Chen Zhang-Peng, Zhao Xiansen, Wang Suji, Cai Ruolan, Liu Qiangqiang, Ye Haojie, Wang Meng-Ju, Peng Shi-Yu, Xue Wei-Xuan, Zhang Yang-Xun, Li Wei, Tang Hua, Huang Tengfei, Zhang Qipeng, Li Liang, Gao Lixia, Zhou Hong, Hang Chunhua, Zhu Jing-Ning, Li Xinjian, Liu Xiangyu, Cong Qifei, Yan Chao
State Key Laboratory of Pharmaceutical Biotechnology, School of Life Sciences, Nanjing University, Nanjing, China.
Songjiang Hospital and Songjiang Research Institute, Shanghai Key Laboratory of Emotions and Affective Disorders, Shanghai Jiao Tong University School of Medicine, Shanghai, China.
Nat Neurosci. 2025 May 27. doi: 10.1038/s41593-025-01979-2.
Neuronal hyperexcitability is a common pathophysiological feature of many neurological diseases. Neuron-glia interactions underlie this process but the detailed mechanisms remain unclear. Here, we reveal a critical role of microglia-mediated selective elimination of inhibitory synapses in driving neuronal hyperexcitability. In epileptic mice of both sexes, hyperactive inhibitory neurons directly activate surveilling microglia via GABAergic signaling. In response, these activated microglia preferentially phagocytose inhibitory synapses, disrupting the balance between excitatory and inhibitory synaptic transmission and amplifying network excitability. This feedback mechanism depends on both GABA-GABA receptor-mediated microglial activation and complement C3-C3aR-mediated microglial engulfment of inhibitory synapses, as pharmacological or genetic blockage of both pathways effectively prevents inhibitory synapse loss and ameliorates seizure symptoms in mice. Additionally, putative cell-cell interaction analyses of brain tissues from males and females with temporal lobe epilepsy reveal that inhibitory neurons induce microglial phagocytic states and inhibitory synapse loss. Our findings demonstrate that inhibitory neurons can directly instruct microglial states to control inhibitory synaptic transmission through a feedback mechanism, leading to the development of neuronal hyperexcitability in temporal lobe epilepsy.

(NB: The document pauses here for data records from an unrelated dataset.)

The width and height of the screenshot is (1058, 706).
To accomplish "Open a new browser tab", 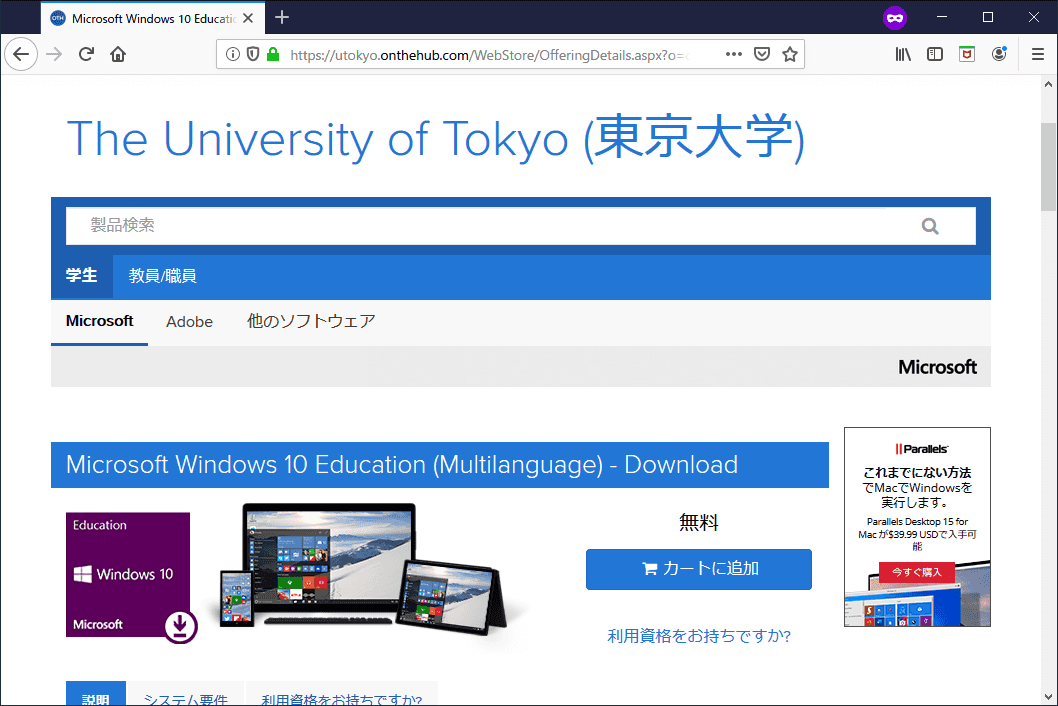I will tap(282, 17).
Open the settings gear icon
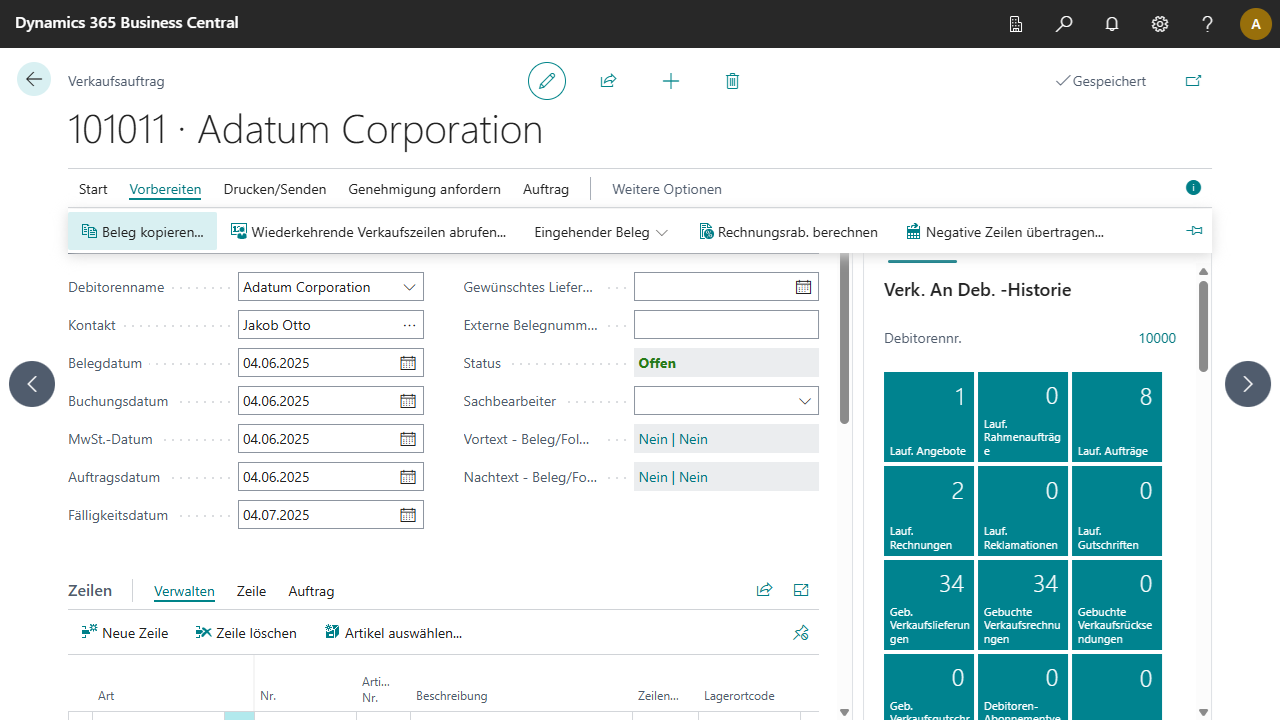The height and width of the screenshot is (720, 1280). click(x=1160, y=24)
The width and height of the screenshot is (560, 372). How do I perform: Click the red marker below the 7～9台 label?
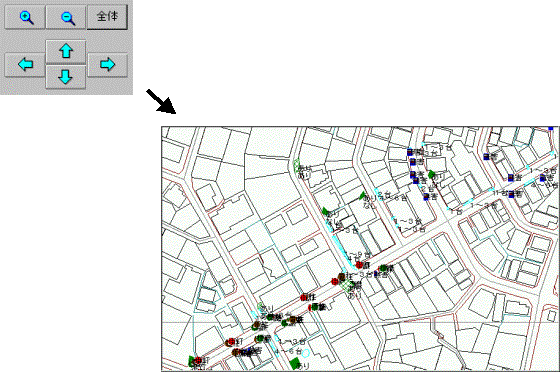click(359, 265)
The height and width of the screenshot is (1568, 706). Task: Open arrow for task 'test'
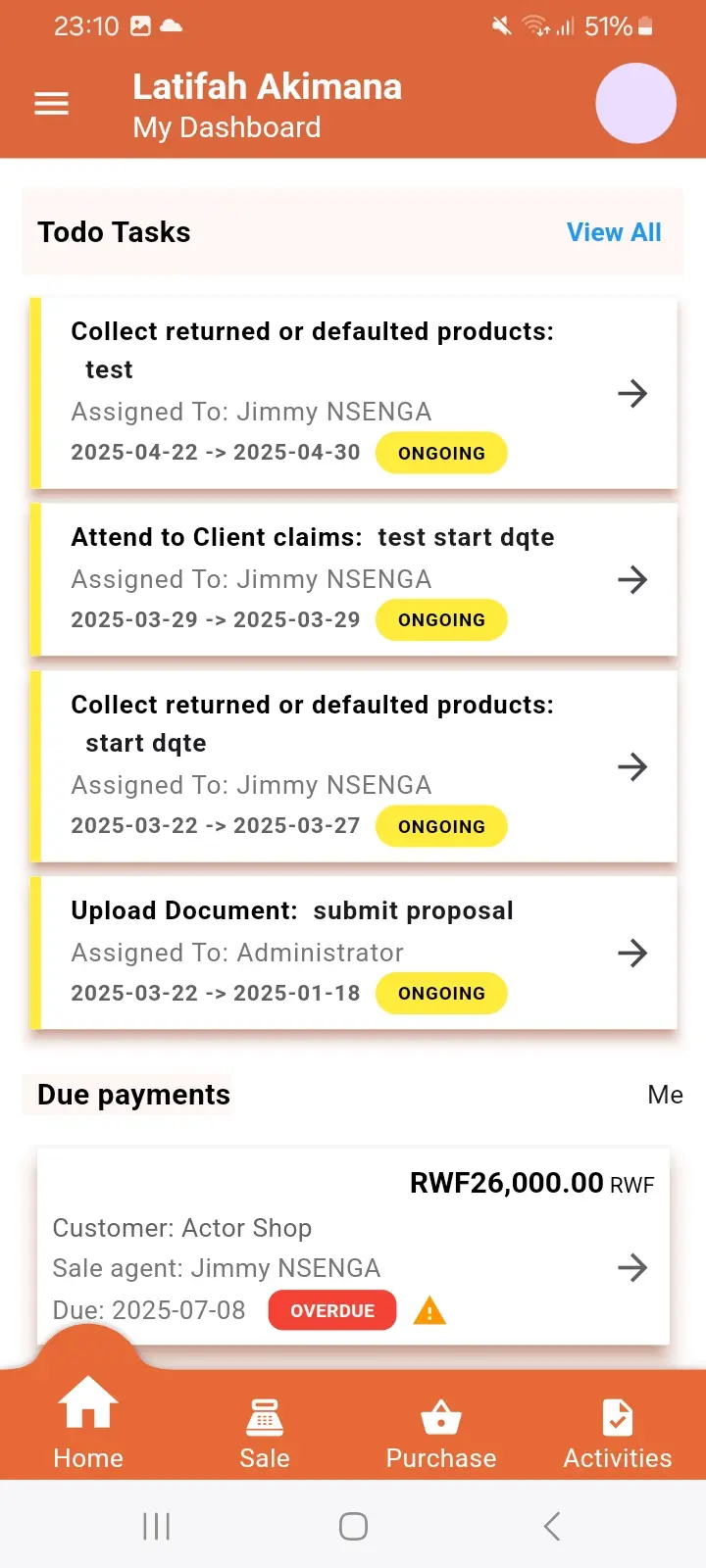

神经元过度兴奋是许多神经系统疾病常见的病理生理特征。神经元与神经胶质细胞的相互作用是这一过程的基础,但具体机制仍不清楚。在此,我们揭示了小胶质细胞介导的抑制性突触选择性清除在驱动神经元过度兴奋中起关键作用。在雌雄癫痫小鼠中,过度活跃的抑制性神经元通过GABA能信号直接激活监视小胶质细胞。作为回应,这些被激活的小胶质细胞优先吞噬抑制性突触,破坏兴奋性和抑制性突触传递之间的平衡并增强网络兴奋性。这种反馈机制依赖于GABA-GABA受体介导的小胶质细胞激活和补体C3-C3aR介导的小胶质细胞对抑制性突触的吞噬,因为对这两条途径的药理学或基因阻断都能有效防止抑制性突触丢失并改善小鼠的癫痫症状。此外,对患有颞叶癫痫的雄性和雌性脑组织进行的假定细胞间相互作用分析表明,抑制性神经元会诱导小胶质细胞的吞噬状态和抑制性突触丢失。我们的研究结果表明,抑制性神经元可以通过反馈机制直接指导小胶质细胞状态以控制抑制性突触传递,从而导致颞叶癫痫中神经元过度兴奋的发展。